Den ersten Durchgang nutzten beide Mannschaften über weite Strecken, um ihre spielerische Linie zu finden. Dennoch hätten sowohl die „kölschen Kroaten“ als auch die Rechtsrheinischen bereits in der absoluten Frühphase der Partie in Führung gehen können. Den Anfang machten dabei die Gäste, als sie nach einem Eckstoß auf den langen Pfosten frei zum Abschluss kamen, Croatia-Keeper Ivan Busic diesen jedoch abwehrte (2.). Auf der anderen Seite fischte der Gästetorwart einen guten Schuss vom wiedergenesenen Vedran Kosic nach Flanke von Marko Dzelalija gekonnt aus dem linken unteren Eck (5.). Nach 16 Minuten verlängerte die Gästeelf einen Freistoß per Kopf, den Busic jedoch sicher über die Latte lenken konnte. Kaum ersetzte Uwe Keuwel den verletzten Lukas Bajcic, ging der HNK auch schon in Front. Ante Zgelas Schussversuch konnte ein Verteidiger noch blocken, Dzelalija traf im Anschluss dann aber aus kurzer Distanz zum 1:0 (19.). Die Antwort der Holweider Drittvertretung ließ allerdings nicht lange auf sich warten. In der 23. Minute nutzte ein Angreifer ein großes Missverständnis zwischen den beiden Innenverteidigern Danijel Komljenovic und Josip Zgela, um die Kugel mit einem überlegten Heber im Tor unterzubringen – 1:1. Bis fünf Minuten vor dem Seitenwechsel tat sich nicht mehr viel, dann allerdings ging es urplötzlich Schlag auf Schlag. Zunächst waren es wieder die Gäste, die nach einem Freistoß gefährlich wurden, als sie einen aussichtsreichen Kopfball neben den Kasten setzten (40.). Dimitrios Gelastopoulos drang nach einer schönen Einzelaktion in den gegnerischen Strafraum ein, jagte den völlig verunglückten Ball aber weit am Gehäuse vorbei (41.). Ein wunderbares Zusammenspiel zwischen Dzelalija und Kosic, der dem Flügelspieler die Kugel exzellent per Hacke in den Lauf spielte, zwang den Gästetorhüter zu einer Glanztat. Dzelalija traf das Leder aus etwa 25 Metern optimal, doch der Keeper konnte sich mit einer schönen Flugeinlage auszeichnen (42.). Kompliment an alle Beteiligten in dieser Szene. Auch in der nächsten Situation fehlte nicht viel. Kosic leitete die Kugel nach einer Gelastopoulos-Ecke per Kopf weiter auf A. Zgela, der aus der Drehung nur knapp über das Tor zielte (43.). Die letzte Aktion gehörte dem Aufsteiger, dessen Schuss aus der zweiten Reihe ebenfalls nur knapp über den Querbalken flog, Torhüter Busic wäre aber zur Stelle gewesen (44.).

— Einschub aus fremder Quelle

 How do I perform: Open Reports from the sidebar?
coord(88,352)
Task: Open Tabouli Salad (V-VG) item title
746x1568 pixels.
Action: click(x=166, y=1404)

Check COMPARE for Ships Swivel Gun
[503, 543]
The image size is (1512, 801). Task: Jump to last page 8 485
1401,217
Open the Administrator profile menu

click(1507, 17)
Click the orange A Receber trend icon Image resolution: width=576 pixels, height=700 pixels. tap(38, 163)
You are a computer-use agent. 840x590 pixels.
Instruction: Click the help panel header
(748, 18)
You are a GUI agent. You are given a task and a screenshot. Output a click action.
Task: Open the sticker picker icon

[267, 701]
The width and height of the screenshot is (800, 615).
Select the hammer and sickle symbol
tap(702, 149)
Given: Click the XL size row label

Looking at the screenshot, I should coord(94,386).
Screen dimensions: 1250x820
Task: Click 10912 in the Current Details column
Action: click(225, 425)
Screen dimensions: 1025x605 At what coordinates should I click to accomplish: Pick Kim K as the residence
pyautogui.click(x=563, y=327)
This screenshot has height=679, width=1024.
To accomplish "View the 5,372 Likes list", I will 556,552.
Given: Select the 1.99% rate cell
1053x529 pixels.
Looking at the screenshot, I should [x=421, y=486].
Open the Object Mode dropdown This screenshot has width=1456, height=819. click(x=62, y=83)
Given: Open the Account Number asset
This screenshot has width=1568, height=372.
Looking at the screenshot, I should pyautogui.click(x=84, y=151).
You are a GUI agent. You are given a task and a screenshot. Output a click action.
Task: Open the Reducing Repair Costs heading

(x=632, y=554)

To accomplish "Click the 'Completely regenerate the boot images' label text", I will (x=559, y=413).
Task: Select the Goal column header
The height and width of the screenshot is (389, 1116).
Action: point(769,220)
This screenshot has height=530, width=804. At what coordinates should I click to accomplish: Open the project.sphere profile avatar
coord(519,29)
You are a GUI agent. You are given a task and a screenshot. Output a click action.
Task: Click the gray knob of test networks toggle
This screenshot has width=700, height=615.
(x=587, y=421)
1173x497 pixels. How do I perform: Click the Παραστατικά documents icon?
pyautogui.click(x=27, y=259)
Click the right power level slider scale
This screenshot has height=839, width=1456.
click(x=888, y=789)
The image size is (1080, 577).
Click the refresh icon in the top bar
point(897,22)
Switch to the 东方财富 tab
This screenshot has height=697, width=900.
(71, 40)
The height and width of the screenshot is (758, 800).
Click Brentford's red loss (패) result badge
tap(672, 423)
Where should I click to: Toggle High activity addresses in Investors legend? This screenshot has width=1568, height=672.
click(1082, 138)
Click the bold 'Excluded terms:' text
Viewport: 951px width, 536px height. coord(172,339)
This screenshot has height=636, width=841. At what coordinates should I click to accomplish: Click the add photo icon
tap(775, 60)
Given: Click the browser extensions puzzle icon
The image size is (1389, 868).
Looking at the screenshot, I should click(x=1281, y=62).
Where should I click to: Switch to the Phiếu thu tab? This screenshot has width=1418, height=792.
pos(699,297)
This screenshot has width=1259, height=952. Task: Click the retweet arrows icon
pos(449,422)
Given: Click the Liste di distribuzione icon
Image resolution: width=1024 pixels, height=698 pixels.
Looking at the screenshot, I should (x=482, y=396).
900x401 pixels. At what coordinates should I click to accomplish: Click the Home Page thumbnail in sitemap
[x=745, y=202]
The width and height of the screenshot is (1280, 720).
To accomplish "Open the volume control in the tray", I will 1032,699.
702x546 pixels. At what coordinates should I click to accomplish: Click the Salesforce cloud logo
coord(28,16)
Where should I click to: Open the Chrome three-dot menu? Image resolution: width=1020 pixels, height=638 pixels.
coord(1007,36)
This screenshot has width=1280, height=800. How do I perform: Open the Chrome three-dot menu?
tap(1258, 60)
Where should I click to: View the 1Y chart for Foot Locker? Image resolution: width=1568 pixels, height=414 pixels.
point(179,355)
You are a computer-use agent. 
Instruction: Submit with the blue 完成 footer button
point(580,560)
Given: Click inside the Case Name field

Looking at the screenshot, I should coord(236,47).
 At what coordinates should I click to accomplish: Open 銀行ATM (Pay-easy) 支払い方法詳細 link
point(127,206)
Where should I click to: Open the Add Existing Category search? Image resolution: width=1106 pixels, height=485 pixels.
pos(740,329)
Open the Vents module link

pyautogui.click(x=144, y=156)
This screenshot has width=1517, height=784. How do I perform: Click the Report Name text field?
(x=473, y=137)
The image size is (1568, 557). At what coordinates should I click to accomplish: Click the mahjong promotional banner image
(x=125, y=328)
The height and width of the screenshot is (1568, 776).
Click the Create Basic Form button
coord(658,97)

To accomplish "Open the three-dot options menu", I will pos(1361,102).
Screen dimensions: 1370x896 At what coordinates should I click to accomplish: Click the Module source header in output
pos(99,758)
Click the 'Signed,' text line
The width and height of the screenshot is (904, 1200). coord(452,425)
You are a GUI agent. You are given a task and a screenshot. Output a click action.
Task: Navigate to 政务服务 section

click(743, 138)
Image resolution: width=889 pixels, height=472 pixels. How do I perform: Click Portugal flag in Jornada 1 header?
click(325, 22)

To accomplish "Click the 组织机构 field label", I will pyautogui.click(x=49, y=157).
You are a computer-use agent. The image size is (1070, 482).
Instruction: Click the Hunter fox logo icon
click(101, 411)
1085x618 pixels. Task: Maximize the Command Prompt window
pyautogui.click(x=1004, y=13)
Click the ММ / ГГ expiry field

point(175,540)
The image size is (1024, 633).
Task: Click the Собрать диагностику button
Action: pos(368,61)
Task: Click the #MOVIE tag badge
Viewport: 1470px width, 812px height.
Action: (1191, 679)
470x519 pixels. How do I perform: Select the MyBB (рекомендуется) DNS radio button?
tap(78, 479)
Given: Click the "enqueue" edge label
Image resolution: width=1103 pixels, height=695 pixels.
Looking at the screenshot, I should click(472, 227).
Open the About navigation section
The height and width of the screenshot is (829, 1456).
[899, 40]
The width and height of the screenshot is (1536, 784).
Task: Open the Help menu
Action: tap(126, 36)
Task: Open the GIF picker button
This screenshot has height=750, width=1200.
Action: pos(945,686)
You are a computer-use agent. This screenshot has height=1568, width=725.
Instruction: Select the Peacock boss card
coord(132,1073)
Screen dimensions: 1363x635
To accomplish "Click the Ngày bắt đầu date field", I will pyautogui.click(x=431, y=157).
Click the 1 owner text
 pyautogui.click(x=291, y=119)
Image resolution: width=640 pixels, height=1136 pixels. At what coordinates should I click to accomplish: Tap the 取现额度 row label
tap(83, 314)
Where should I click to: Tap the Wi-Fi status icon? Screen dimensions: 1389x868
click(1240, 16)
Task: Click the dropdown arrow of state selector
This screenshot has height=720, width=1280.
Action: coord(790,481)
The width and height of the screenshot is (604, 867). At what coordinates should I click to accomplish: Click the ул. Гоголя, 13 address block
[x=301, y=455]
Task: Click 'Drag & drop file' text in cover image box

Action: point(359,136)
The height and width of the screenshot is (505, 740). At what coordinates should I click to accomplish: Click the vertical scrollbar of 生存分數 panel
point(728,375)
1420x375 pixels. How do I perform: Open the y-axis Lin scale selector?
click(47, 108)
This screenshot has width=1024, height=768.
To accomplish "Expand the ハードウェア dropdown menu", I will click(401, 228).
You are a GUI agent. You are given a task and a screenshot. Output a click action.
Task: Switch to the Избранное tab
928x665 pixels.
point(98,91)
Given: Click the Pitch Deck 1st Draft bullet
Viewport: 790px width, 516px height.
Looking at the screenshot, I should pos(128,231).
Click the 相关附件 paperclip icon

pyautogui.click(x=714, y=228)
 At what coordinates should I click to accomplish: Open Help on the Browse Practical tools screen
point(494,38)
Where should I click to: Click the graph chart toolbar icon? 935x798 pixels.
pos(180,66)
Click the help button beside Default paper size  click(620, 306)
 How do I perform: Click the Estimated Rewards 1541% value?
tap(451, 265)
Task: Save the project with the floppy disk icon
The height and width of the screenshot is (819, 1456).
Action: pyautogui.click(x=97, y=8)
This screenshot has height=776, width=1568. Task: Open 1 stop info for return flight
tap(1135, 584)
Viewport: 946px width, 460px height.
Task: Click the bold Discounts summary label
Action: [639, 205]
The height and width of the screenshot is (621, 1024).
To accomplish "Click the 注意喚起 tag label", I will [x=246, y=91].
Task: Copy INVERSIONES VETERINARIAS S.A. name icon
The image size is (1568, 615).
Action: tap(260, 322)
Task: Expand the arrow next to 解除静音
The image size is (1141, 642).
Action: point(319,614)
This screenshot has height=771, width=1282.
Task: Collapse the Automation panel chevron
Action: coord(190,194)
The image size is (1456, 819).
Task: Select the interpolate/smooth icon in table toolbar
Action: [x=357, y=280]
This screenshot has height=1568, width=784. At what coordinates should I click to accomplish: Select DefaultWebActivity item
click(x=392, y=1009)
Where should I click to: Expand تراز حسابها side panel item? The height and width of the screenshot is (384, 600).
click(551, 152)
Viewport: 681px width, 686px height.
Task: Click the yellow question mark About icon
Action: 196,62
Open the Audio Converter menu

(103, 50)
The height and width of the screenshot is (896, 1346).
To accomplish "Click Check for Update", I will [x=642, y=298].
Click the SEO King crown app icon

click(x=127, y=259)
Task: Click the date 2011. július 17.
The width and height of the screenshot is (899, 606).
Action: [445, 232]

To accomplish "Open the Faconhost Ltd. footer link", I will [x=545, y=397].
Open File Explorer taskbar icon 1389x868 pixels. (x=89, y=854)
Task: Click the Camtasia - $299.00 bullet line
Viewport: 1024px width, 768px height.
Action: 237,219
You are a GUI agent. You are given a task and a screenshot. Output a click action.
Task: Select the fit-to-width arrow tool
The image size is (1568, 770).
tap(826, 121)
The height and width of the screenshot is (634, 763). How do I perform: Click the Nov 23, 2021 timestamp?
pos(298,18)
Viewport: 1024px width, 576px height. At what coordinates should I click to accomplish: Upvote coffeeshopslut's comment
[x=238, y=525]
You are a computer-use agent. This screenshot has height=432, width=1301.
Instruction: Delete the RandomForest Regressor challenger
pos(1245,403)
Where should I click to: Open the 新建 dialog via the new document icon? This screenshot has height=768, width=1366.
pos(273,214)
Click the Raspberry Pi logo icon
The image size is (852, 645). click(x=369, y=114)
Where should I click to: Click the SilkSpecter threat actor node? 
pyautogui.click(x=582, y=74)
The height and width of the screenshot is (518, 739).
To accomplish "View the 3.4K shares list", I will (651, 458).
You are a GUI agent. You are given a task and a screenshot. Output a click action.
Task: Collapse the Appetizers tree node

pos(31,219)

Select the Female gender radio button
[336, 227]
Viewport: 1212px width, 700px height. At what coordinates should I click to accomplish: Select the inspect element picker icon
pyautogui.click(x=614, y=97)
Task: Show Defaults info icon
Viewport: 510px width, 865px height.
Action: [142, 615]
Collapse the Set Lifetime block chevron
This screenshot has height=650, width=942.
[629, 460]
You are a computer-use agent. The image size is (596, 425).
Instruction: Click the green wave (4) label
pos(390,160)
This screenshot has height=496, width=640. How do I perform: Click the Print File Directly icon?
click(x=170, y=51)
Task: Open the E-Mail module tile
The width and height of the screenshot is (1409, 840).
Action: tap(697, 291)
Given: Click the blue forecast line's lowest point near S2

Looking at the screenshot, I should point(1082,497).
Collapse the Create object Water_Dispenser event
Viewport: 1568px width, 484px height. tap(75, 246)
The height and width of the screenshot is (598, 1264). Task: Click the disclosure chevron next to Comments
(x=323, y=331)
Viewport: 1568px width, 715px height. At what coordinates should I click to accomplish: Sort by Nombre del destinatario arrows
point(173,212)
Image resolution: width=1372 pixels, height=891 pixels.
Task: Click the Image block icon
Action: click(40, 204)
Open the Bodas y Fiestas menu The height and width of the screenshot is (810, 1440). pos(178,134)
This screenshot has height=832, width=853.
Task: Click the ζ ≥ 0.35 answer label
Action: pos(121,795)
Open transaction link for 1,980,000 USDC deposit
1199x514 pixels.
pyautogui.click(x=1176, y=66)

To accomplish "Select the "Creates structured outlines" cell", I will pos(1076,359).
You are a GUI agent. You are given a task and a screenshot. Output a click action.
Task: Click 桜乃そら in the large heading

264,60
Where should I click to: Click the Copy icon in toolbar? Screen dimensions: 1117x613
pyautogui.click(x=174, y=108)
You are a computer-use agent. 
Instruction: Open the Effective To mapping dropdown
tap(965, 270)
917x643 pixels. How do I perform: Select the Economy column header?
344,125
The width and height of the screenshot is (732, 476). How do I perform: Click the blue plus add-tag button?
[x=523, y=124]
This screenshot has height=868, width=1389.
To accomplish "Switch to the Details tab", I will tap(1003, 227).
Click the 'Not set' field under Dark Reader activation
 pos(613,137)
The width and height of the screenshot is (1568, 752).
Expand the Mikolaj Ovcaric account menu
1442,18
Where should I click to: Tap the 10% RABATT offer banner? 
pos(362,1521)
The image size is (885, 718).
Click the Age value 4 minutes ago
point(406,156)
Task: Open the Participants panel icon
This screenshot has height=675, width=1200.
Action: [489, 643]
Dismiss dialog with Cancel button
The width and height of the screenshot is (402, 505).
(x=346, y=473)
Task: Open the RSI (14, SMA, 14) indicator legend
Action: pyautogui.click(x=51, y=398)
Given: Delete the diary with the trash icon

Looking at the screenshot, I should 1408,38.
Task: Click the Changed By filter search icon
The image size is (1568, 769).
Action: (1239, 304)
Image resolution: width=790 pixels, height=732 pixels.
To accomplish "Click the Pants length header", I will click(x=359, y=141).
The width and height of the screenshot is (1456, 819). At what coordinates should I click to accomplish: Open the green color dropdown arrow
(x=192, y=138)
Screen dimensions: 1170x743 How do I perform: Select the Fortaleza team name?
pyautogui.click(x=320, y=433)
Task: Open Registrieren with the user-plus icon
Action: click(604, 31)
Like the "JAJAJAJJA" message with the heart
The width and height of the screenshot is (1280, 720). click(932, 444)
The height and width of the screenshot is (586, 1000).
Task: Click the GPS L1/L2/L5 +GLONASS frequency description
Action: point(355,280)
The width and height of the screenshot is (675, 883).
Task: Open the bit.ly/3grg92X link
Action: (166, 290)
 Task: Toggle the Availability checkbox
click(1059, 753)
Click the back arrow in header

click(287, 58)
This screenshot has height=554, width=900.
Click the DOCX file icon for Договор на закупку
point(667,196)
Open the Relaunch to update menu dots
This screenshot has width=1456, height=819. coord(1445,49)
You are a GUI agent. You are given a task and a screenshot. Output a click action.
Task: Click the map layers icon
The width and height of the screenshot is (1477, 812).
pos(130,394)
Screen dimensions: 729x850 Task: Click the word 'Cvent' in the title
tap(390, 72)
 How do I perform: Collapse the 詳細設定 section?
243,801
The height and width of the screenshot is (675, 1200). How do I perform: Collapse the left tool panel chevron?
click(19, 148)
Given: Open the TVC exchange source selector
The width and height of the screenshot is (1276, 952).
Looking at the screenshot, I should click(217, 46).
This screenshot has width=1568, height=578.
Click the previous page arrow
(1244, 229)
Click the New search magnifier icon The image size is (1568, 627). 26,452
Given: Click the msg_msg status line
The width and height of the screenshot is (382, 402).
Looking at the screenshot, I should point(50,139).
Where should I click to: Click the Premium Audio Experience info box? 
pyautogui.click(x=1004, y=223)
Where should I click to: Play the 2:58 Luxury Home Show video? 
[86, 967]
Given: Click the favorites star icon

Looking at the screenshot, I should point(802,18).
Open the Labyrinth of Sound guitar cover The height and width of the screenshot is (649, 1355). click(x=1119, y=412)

In den ersten 45 Minuten sahen die Zuschauer ein Spiel, das für den zweiten Abschnitt noch viel Spannung versprach, zumal sich keines der Teams bislang entscheidende Vorteile erspielen konnte. Der ebenso wieder einsatzfähige Tomislav Rados ersetzte Marko Matic im defensiven Mittelfeld.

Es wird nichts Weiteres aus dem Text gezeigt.